AYASOFYA İLE YARIŞMAK İÇİN YAPILAN ÇOK MUHTEŞEM BİR BİNA: Burası biliyorsunuz 1204 yılında 4. Haçlı Seferi sırasında Latin orduları tarafından yağmalanmış ve buradaki tüm yapı malzemeleri bugünkü Venedik’teki San Marco Kilisesi’ne götürülerek orada kullanılmış ve dünyanın gözbebeğidir. Yani sürgündeki İstanbul’umuzun mimari kültürü, Venedik’teki San Marco Katedrali ve çevresinde bir açık hava müzesi gibi. Tabii bu olağan dönemde yapının başka değerli eklentileri olduğunu da düşünebiliriz. Çok güçlü ve görkemli bir yapıdır. Karşılaştırma için yanımda gördüğünüz bina, İstanbul Büyükşehir Belediye Binası’ndan 10 metre daha yüksekte olan bir yapı. Ayasofya ile yarışacak şekilde yapılmış çok görkemli bir yapı, dönemin Ayasofyasıdır. Ardından şimdiki Ayasofya yarışma olarak yapılıyor. Yani böyle bir güç mücadelesinin ortasında üretilmiş bir yapıdır. Hemen solunda ise daha önce yapılmış ve bu zenginlikle büyütülmüş bir saray var. Bu saray yapısına girdiğimizde bir iki heykel bizim için sinemanın sadece bir fragmanı. Burada çok büyük buluntularla rekabet etmeye devam edeceğiz. Hiç şüphesiz. Doğal olarak bin 500 yılda ona ne olduğunu bilmediğimiz bir muamma ve bilmeceden bahsediyoruz. Açılınca görüşürüz. Bu heyecanla çalışmaya devam ediyoruz.
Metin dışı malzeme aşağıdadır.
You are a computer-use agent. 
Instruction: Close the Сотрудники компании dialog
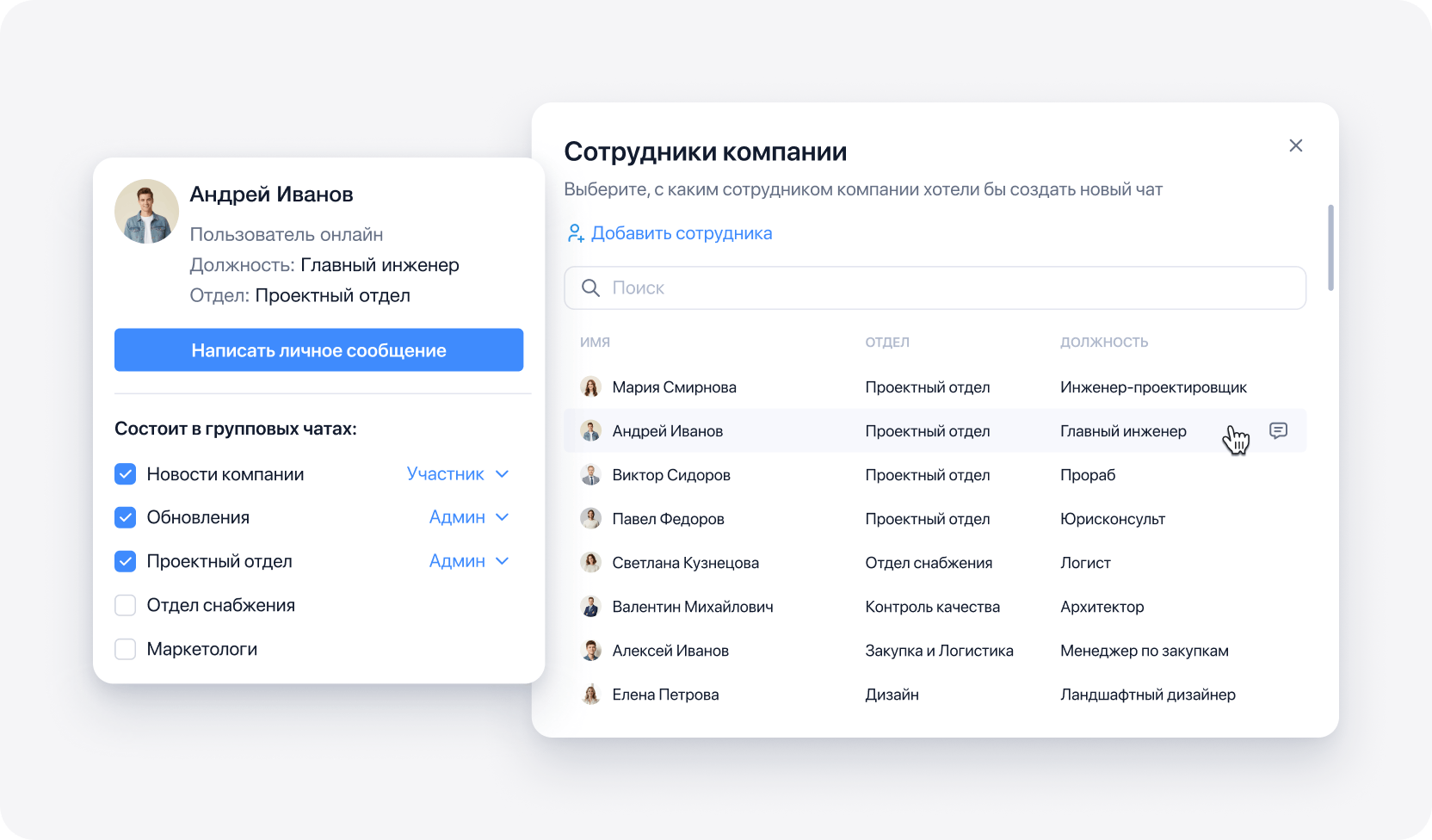click(1296, 145)
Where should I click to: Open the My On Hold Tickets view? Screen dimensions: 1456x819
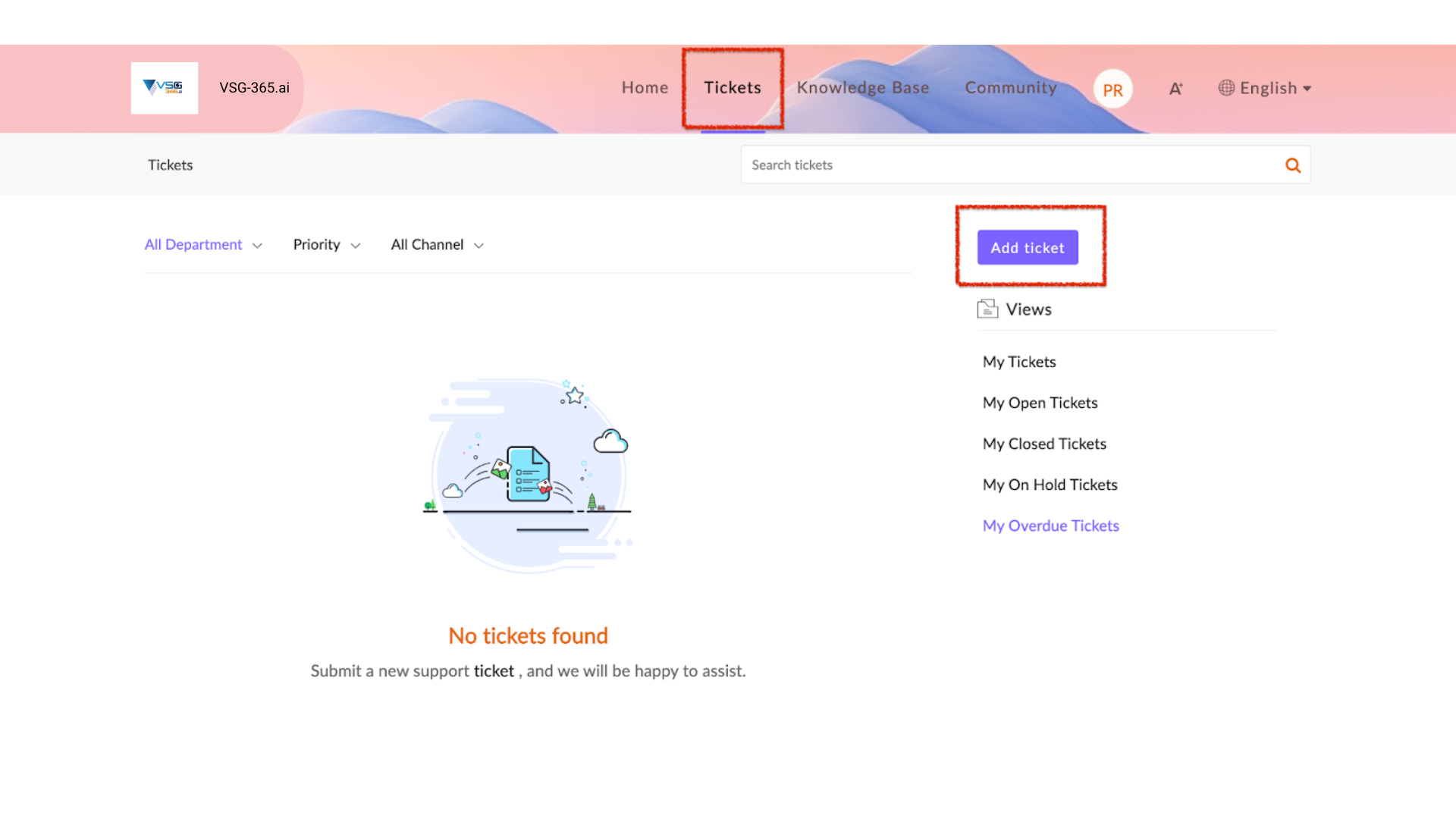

İSTANBUL’A ÖZEL BİR PAN HEYKELİYLE KARŞILAŞTIĞIMIZI GÖRÜYORUZ : Daha önce bir Asklepion heykeli bulduk. Ve şimdi Pan’ın heykelini bulduk. Antik çağda Pan antik mitolojisinde, Roma döneminde ve daha öncesinde gelişen bir inancın parçası olan yarı insan yarı keçi şeklinde bir yaratık diyelim. Doğada ve açık alanlarda yaşadığı sanılan, bakışları, sesleri ve kendine has tuhaflığıyla ürkütücü, bir anda insanların karşısına çıkıp onları ürkütüyor. Ancak o dönemin panteonunda yeri olan küçük bir yaratık ve elinde bir müzik aleti ile bugün Pan flüt dediğimiz flütün onun çaldığı flüt olduğunu hatırlatayım. Bazen insanları deli eden bir ses çıkarabilen bir yaratık. Bulduğumuz Pan heykeli de bizim için orijinal. Çünkü dünyada benzeri olmayan bir Pan heykeli bulduk. İstanbul’da ortaya çıkarılan ilk Pan heykeli. Kültürel farkı diğer Pan heykellerinden farklı, hem biçimsel hem de anlatımsal olarak farklı, İstanbul’a özgü bir Pan heykeliyle daha fazla çalışılması gereken bir Pan heykeli ile karşılaştığımızı görüyoruz. Her zamanki heykelin üst belini bulduk. Çalışmalar devam ederken muhtemelen diğer modülleri bulup tamamlamaya gideceğiz. Heykelimizi İstanbul Arkeoloji Müzesi’ne teslim ettik. Güvenliği sağladılar. Belki gelecekte Saraçhane’deki bir müzede doğrudan sergilenir, burada çok daha büyük heykeller veya eserlerle birlikte sergilenir, umarız.”